What’s driving Treasurys?

Economic data pointed to the improving employment backdrop, even as the jobless rate remains stubbornly high. U.S. weekly jobless claims slipped to 712,000 in late November from 787,000, while continuing claims fell to 5.52 million from 6.09 million.

The data will be followed on Friday by the U.S. Labor Department monthly employment report which is expected to reveal 438,000 job gains in November, following a 638,000 increase in the previous month.

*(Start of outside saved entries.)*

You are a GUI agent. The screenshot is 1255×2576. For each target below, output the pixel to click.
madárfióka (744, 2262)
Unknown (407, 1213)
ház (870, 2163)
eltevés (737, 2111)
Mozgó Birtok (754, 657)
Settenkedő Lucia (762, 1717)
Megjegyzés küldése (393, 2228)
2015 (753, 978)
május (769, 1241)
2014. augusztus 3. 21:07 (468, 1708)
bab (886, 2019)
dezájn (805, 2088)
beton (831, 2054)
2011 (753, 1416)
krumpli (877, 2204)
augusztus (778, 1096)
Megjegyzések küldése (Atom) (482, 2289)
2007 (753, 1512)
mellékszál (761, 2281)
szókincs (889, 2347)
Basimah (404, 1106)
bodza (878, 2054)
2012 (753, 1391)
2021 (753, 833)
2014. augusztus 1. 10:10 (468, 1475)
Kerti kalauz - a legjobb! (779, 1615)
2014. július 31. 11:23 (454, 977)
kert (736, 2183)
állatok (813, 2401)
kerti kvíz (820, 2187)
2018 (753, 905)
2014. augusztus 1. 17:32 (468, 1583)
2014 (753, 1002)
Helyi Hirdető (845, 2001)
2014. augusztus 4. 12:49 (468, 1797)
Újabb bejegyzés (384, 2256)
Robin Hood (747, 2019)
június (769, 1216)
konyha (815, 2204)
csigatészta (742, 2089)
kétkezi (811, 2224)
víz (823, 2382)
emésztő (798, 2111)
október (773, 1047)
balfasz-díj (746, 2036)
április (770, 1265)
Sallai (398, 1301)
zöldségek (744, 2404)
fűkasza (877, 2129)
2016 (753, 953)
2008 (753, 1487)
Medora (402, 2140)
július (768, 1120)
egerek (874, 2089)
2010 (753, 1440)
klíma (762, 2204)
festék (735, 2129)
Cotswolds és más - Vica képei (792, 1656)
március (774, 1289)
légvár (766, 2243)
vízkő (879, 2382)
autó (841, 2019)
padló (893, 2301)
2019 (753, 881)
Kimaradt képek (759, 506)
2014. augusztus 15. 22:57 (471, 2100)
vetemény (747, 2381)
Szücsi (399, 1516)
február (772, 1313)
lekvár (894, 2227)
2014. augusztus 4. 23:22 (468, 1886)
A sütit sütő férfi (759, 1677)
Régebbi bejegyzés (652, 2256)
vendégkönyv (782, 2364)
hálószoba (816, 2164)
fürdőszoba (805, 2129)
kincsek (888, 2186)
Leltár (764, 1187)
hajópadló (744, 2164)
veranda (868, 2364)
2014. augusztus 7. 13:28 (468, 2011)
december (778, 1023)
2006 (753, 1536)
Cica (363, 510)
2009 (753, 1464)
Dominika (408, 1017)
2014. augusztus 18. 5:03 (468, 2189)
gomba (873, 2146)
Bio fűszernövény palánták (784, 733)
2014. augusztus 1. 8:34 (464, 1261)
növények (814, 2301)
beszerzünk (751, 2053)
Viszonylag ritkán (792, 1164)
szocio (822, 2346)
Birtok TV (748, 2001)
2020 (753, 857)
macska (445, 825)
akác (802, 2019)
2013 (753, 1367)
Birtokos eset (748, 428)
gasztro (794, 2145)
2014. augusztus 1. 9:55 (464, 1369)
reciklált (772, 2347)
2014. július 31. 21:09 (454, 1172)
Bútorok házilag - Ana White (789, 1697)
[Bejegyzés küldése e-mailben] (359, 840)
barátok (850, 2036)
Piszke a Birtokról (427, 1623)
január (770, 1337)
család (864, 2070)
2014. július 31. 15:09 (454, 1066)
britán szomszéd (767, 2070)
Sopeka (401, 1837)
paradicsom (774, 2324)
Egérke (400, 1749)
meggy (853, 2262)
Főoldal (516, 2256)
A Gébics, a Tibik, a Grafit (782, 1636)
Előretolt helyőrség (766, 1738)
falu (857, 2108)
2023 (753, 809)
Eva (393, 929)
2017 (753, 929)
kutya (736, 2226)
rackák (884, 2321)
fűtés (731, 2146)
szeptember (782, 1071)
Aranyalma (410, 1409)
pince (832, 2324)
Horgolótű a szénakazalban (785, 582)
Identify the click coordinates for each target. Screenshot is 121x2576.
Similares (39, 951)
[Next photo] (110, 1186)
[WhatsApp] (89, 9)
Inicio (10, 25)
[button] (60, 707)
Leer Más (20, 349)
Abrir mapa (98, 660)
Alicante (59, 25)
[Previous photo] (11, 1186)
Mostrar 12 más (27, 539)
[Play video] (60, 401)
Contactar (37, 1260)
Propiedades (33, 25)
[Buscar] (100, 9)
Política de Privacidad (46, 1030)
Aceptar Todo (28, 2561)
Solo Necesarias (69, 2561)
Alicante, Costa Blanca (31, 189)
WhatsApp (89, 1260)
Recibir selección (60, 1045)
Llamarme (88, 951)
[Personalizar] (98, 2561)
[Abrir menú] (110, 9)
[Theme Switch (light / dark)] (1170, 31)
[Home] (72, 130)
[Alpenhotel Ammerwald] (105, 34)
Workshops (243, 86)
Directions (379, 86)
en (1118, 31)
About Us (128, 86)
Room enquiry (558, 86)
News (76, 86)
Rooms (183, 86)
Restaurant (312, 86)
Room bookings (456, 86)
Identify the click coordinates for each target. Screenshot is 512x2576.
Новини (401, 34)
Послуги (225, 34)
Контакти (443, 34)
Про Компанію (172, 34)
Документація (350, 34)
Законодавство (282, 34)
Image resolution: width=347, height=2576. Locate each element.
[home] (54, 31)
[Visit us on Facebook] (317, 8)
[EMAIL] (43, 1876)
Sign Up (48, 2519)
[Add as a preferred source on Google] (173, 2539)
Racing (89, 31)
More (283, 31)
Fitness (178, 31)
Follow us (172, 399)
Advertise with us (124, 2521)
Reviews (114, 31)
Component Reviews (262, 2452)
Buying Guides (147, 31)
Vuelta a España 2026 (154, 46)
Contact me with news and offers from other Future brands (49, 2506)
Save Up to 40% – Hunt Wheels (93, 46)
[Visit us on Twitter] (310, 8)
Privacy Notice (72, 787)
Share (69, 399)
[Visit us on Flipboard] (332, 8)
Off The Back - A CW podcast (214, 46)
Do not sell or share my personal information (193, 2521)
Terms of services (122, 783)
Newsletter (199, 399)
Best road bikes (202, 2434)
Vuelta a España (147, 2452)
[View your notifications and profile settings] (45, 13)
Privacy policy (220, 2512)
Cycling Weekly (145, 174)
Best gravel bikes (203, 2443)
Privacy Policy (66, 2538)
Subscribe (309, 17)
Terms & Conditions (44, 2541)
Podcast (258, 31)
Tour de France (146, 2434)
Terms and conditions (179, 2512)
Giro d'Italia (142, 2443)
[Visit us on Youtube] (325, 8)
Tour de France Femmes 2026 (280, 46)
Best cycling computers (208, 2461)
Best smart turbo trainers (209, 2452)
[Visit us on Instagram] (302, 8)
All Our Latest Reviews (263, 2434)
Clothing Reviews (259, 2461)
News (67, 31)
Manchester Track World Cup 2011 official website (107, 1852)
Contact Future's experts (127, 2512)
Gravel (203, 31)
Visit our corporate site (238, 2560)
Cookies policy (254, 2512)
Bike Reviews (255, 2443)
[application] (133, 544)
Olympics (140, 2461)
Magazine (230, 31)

In other U.S. economic data, the Institute for Supply Management will issue its index of services sector activity in November at 10 a.m. ET.

What did market participants say?

“Moderating job gains is not ideal. But within the confines of the pandemic, the direction to us is more important. In other words, moderating job gains in and of itself is not necessarily a bad thing, so long as we keep the direction positive and moving along,” said Gregory Faranello, head of U.S. rates at AmeriVet Securities, in reference to the forecasted job gains in November.